● **Your instructions**:
Scan the listing below. Copy each line that contains "pixels".

--

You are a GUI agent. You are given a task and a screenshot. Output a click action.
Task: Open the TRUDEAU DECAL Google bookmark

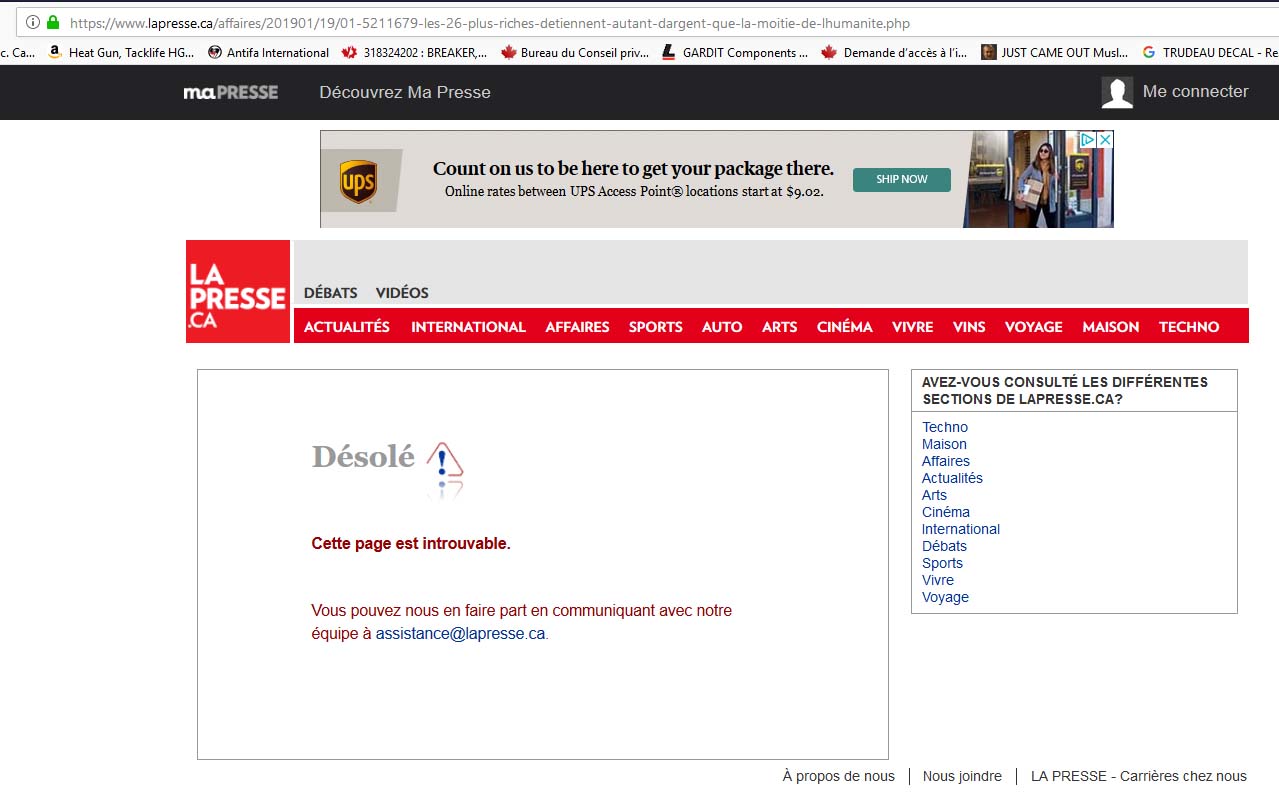coord(1209,53)
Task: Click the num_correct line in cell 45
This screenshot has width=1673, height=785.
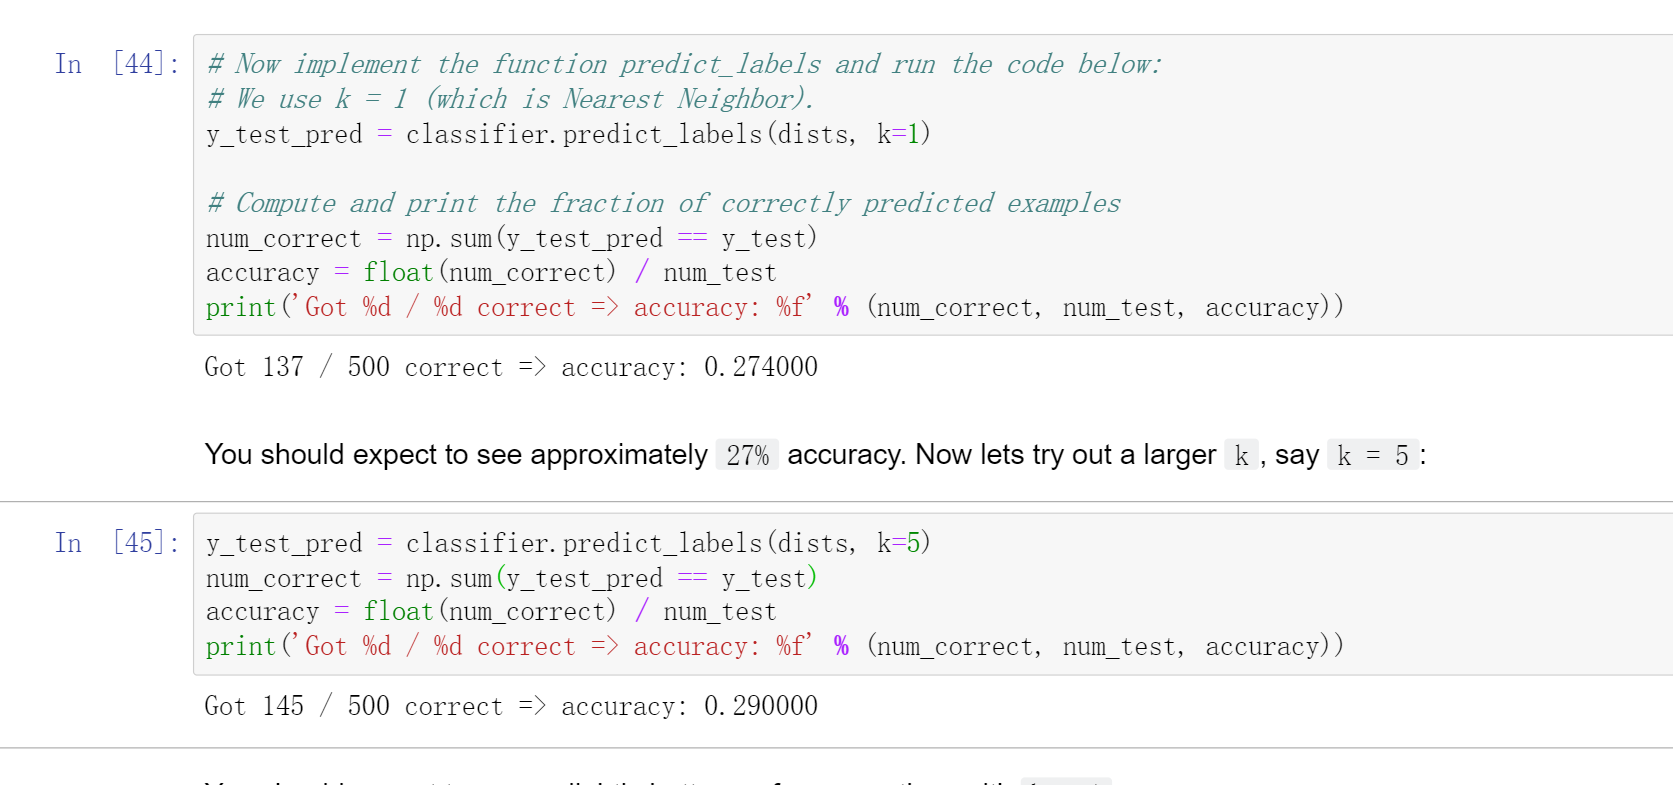Action: click(x=511, y=579)
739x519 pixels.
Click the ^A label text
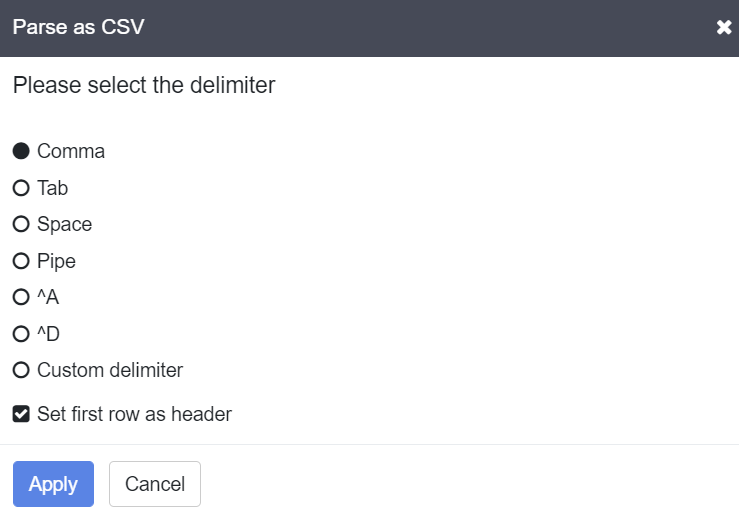48,297
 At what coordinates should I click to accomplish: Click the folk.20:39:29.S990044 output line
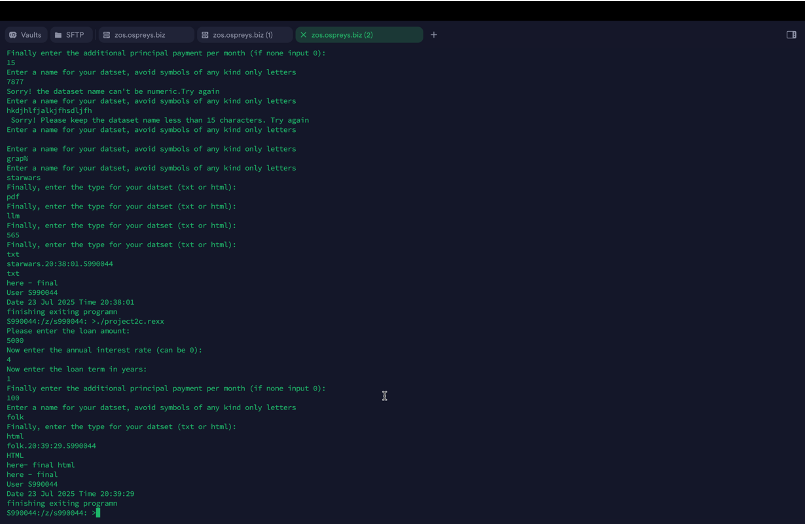tap(51, 446)
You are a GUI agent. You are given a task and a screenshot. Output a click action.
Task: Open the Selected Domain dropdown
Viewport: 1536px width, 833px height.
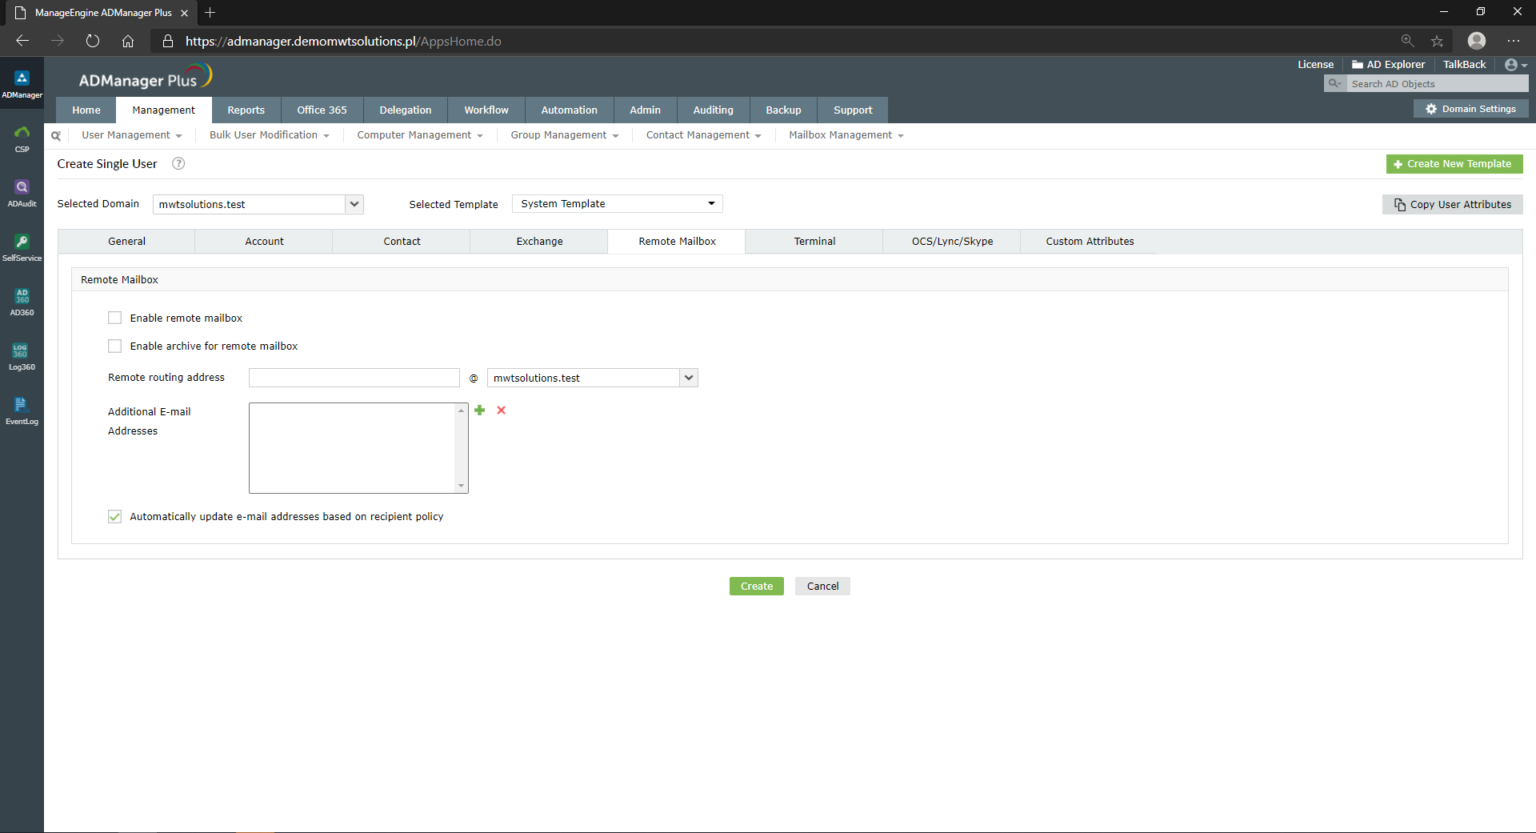[354, 204]
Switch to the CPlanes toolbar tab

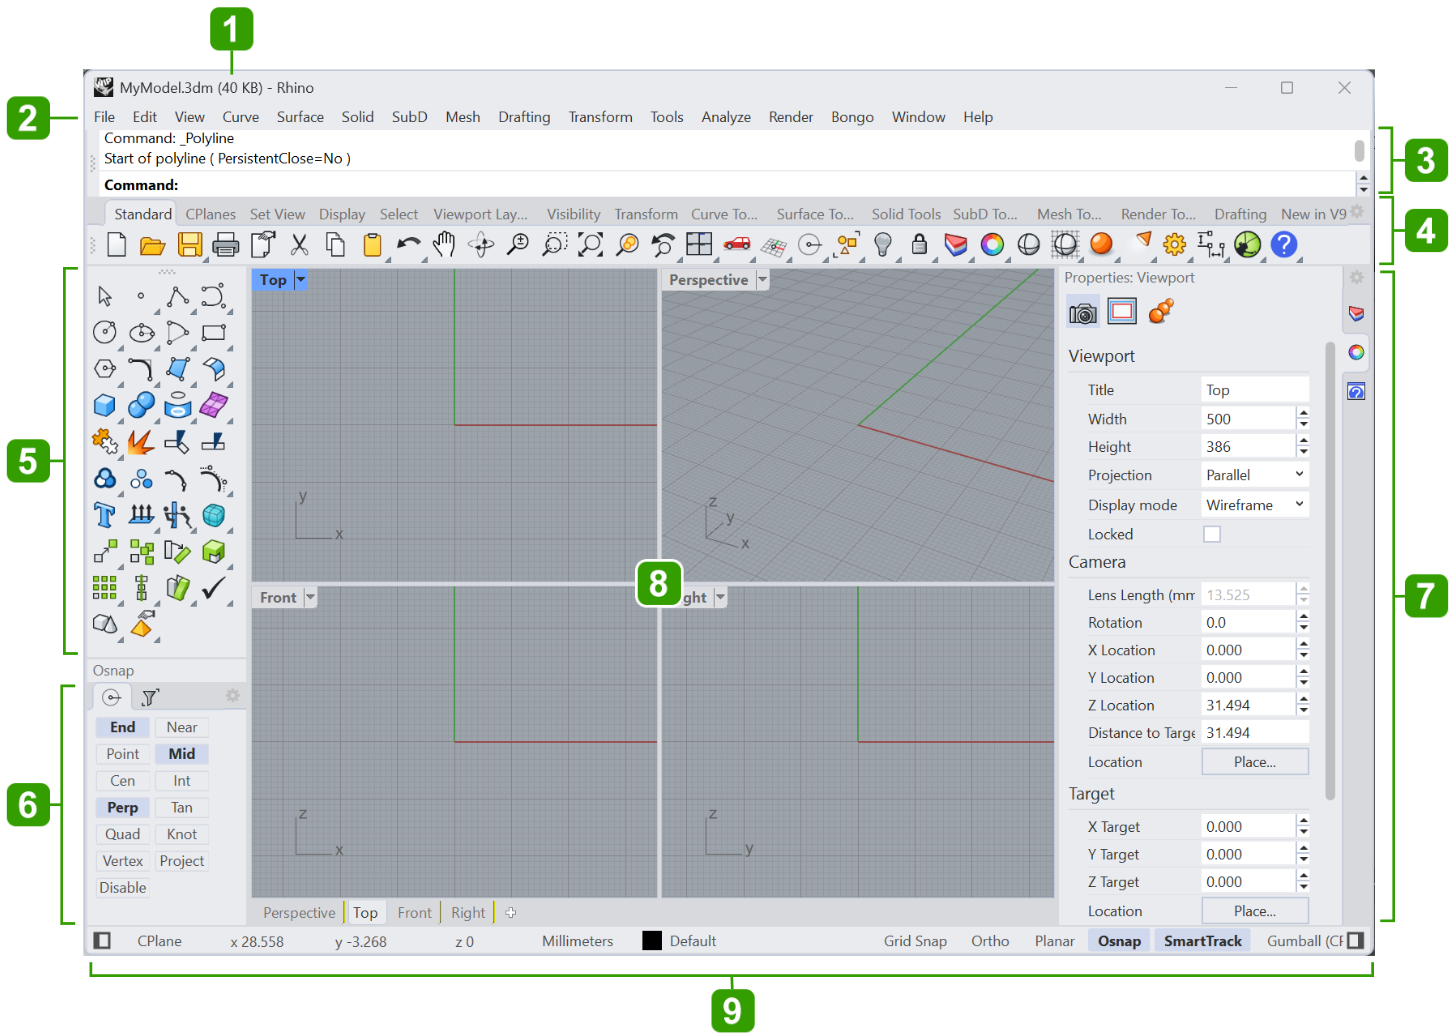[x=210, y=214]
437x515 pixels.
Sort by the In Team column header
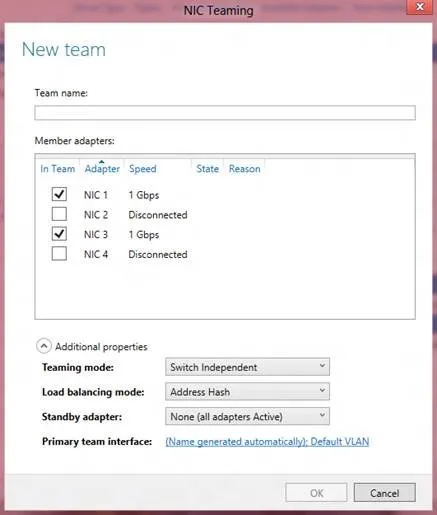point(58,169)
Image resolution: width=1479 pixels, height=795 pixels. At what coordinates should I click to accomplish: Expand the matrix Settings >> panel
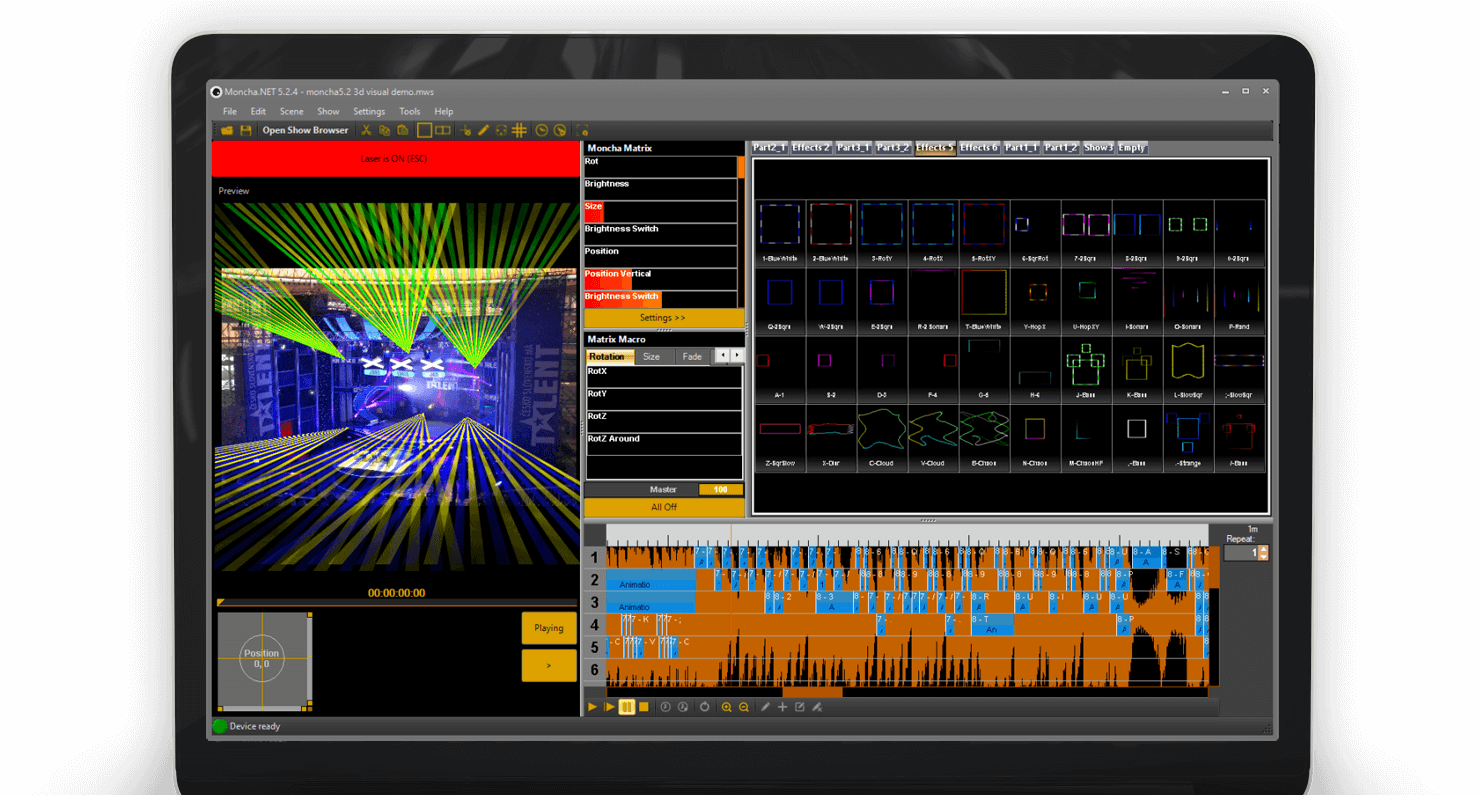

--

● **Solution to this problem**:
739x519 pixels.
437x515 pixels.
Image resolution: width=1479 pixels, height=795 pixels. At what coordinates should I click to accomplish: Expand the matrix Settings >> panel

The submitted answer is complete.